The final thing to notice is that there’s a space after the \1 in the replacement phrase. It’s important to have a space between the verse number and the verse text.

So, for the first verse with a superscripted number in this file, we have <span class=”T7″>3</span>gwel jak ago being turned into

\v 3 gwel jak ago

(See how it’s on its own line?)

If you want to do all of this editing in LibreOffice, you may need to change the file extension of the HTML to .txt to see the HTML codes.

With the sample files, we have a couple of other things to look at. First, the “front matter” is missing, so no one will know what book this is. Full documentation about USFM can be found here: http://ubsicap.github.io/usfm/identification/index.html, or you can look at a project for another language that has been saved from translationStudio or Autographa.

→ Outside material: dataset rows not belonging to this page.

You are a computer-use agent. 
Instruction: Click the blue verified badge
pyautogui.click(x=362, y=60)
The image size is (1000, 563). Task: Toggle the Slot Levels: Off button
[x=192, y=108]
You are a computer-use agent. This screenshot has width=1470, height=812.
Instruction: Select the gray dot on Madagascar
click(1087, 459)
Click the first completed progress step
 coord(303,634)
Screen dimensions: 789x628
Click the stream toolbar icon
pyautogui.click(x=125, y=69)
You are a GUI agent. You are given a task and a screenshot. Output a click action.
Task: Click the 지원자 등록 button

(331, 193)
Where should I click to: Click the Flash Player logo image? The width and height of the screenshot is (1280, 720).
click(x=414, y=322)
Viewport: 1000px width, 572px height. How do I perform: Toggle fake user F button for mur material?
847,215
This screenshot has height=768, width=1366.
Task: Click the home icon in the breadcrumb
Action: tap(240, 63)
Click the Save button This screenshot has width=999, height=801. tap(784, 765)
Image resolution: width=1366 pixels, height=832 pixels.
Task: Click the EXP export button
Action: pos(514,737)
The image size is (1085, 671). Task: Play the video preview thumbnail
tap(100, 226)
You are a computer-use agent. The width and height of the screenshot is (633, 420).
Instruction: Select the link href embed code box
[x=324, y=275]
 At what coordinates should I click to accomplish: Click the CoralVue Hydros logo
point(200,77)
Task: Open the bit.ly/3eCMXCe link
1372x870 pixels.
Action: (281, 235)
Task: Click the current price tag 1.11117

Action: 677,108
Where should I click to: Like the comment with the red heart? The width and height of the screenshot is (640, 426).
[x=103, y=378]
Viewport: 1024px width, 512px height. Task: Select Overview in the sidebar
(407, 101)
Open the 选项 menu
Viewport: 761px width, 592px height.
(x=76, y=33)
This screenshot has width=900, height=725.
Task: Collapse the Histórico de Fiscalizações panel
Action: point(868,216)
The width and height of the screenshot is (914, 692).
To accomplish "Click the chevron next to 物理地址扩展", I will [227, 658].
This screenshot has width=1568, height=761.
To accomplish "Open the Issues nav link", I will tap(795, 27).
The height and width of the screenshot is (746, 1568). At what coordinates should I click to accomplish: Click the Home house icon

For Jude, the first lines should be:

\id jud Regular
\ide usfm
\h Jude
\toc1 Jude
\toc2 Jude
\toc3 jud
\mt Jude

Let’s look at this line-by-line.

\id jud Regular tells programs that this is the book of Jude, and that it’s an OL translation. It could also say \id jud ULB, or \id jud Tarangan
\ide usfm
tells programs that this is usfm, so they can decode it properly.
\h Jude is running header information. In this case, I would actually recommend using \h Yudas.
\toc1 is for the long form of the book name. In English, for example, we might put \toc1 The Epistle of James or \toc1 The Letter from James.
\toc2 is for the shorter form of the book name. \toc2 Yudas would be fine.
\toc3 is for an abbreviated name of the book. This is useful if you use a short form (Jhn 3:16) notation.
\mt is the title of the book as it’s printed at the top of the first page of the book. If you want to use multiple lines, you can use \mt1, \mt2, etc. In this case it should probably be \mt Salam Aban yudas.

Important note here: don’t change the book abbreviation in the first line: \id jud. This is the identifier for programs, and is based on English. All of the other places the book name appears, you can feel free to change it to the local name.

The file should be saved with the language code _ book code _ resource type _ project type. In this case, tre_jud_text_reg.usfm. (Please understand that I don’t know which Tarangan language this book is in, so I chose one of the language codes. Use the correct language code.)

When there are additional lines in the translation for section headings, USFM deals with these in a special way. (These are not part of the translation, as they are not from the original Bible texts — they are just to help people understand what they are about to read.) In this file, we have Allah On Aukum Dir-Dir Ago Daisago Sala. This should be on a line by itself with a \s tag and a space to show that it is a section name:

\s Allah On Aukum Dir-Dir Ago Daisago Sala

Finally, this file contains two books of the Bible: James and Philemon. These need to be put out into their own files, one each. Follow the same directions for Philemon that we have followed for James.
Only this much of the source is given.